--- Begin INFORMATION PROVIDED ---

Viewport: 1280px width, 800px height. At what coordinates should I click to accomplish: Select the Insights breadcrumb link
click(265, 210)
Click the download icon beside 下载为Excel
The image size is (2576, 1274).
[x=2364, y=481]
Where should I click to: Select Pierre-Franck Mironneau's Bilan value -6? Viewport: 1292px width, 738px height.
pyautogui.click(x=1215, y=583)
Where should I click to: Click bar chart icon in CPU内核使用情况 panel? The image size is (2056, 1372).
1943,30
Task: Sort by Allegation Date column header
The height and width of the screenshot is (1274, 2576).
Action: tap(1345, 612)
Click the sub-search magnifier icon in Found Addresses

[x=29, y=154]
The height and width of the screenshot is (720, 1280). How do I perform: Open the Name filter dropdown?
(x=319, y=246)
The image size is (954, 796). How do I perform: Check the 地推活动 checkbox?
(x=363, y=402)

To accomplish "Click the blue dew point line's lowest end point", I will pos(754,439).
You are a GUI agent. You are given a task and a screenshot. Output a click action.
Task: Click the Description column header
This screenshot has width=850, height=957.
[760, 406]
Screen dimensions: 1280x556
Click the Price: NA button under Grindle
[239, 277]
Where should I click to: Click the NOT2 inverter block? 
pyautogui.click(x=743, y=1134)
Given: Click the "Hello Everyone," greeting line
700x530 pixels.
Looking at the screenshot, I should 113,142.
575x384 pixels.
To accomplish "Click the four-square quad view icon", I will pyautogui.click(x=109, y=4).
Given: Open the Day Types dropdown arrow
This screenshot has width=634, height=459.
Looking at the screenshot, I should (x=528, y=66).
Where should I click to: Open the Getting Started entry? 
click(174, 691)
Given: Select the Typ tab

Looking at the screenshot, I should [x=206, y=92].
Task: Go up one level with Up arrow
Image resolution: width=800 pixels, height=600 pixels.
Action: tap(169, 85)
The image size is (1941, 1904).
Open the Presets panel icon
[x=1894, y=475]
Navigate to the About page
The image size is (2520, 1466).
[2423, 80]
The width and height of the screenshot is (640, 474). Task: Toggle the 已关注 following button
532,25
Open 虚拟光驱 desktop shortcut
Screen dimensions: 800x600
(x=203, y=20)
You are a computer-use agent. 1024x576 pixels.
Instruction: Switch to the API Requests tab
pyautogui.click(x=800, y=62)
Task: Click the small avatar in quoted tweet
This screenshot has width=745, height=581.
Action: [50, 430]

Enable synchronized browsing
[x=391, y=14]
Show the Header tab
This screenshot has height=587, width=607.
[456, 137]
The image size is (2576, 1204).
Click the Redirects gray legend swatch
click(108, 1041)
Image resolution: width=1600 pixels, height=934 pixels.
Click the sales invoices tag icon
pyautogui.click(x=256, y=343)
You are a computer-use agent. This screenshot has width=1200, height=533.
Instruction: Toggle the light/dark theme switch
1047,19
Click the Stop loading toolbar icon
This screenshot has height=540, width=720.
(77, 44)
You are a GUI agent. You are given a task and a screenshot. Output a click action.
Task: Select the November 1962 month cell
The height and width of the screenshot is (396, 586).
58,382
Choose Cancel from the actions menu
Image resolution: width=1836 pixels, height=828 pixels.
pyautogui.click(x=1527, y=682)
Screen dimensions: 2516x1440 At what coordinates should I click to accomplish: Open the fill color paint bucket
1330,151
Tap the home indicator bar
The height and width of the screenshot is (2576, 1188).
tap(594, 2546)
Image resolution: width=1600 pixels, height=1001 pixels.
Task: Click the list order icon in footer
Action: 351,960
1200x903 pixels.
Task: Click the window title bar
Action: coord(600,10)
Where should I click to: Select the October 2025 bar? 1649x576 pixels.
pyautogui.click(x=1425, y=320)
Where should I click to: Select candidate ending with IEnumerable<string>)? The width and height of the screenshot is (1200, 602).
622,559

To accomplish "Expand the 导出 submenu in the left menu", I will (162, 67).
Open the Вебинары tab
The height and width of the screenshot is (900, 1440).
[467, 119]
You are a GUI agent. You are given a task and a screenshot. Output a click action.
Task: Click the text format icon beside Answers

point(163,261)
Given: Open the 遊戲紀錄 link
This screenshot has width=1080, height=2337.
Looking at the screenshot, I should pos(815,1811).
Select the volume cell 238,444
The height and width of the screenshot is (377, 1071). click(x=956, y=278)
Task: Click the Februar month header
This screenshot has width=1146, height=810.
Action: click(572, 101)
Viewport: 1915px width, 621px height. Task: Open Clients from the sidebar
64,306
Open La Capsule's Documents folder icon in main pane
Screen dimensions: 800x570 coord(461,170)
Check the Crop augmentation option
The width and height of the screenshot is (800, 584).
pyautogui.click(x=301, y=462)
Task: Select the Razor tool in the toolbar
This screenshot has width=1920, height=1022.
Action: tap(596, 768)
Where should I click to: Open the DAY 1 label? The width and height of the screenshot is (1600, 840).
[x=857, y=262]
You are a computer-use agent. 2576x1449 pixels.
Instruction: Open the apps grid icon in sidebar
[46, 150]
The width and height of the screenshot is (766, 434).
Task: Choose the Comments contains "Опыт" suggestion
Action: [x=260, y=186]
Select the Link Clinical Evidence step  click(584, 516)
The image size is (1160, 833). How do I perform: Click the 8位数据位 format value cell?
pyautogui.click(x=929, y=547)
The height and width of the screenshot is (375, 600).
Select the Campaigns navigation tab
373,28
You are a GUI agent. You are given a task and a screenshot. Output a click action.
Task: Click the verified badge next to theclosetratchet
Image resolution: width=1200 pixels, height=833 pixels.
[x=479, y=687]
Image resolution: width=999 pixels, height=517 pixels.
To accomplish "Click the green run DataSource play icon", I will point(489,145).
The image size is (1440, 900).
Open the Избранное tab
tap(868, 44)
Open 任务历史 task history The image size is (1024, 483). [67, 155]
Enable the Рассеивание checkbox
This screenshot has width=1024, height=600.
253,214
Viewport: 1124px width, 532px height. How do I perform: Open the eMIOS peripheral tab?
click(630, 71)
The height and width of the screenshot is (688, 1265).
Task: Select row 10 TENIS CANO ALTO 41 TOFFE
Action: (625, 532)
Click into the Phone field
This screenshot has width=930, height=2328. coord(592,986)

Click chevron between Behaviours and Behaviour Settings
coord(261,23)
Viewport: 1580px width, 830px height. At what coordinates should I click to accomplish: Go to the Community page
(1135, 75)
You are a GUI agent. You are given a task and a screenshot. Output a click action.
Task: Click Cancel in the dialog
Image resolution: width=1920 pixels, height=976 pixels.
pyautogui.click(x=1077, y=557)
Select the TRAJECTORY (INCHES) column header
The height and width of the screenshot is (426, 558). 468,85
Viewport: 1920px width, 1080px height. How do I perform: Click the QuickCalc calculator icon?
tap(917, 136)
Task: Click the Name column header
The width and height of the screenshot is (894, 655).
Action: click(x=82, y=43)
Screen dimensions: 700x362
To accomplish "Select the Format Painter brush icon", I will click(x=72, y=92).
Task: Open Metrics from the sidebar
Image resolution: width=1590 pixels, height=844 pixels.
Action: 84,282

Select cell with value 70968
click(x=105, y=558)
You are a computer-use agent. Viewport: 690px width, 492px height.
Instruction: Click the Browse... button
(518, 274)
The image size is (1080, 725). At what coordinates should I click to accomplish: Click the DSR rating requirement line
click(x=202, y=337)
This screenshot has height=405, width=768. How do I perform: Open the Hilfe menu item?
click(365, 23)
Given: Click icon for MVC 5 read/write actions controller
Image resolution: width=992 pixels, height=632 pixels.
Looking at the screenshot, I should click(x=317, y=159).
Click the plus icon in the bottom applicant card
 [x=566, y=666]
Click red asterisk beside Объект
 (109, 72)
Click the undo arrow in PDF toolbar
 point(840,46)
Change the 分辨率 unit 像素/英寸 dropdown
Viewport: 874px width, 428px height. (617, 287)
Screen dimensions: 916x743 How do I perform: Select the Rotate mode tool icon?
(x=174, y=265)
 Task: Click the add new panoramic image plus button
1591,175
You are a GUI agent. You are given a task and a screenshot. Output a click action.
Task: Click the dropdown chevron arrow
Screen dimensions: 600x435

--- End INFORMATION PROVIDED ---

THE REQUEST:
Render everything in the entries from the line containing "Open the Вебинары tab" down to the line containing "Screen dimensions: 800x570 coord(461,170)" as a JSON list of strings, one per line, with blank lines omitted.

ANSWER BELOW:
[
  "Open the Вебинары tab",
  "The height and width of the screenshot is (900, 1440).",
  "[467, 119]",
  "You are a GUI agent. You are given a task and a screenshot. Output a click action.",
  "Task: Click the text format icon beside Answers",
  "point(163,261)",
  "Given: Open the 遊戲紀錄 link",
  "This screenshot has width=1080, height=2337.",
  "Looking at the screenshot, I should pos(815,1811).",
  "Select the volume cell 238,444",
  "The height and width of the screenshot is (377, 1071). click(x=956, y=278)",
  "Task: Click the Februar month header",
  "This screenshot has width=1146, height=810.",
  "Action: click(572, 101)",
  "Viewport: 1915px width, 621px height. Task: Open Clients from the sidebar",
  "64,306",
  "Open La Capsule's Documents folder icon in main pane",
  "Screen dimensions: 800x570 coord(461,170)"
]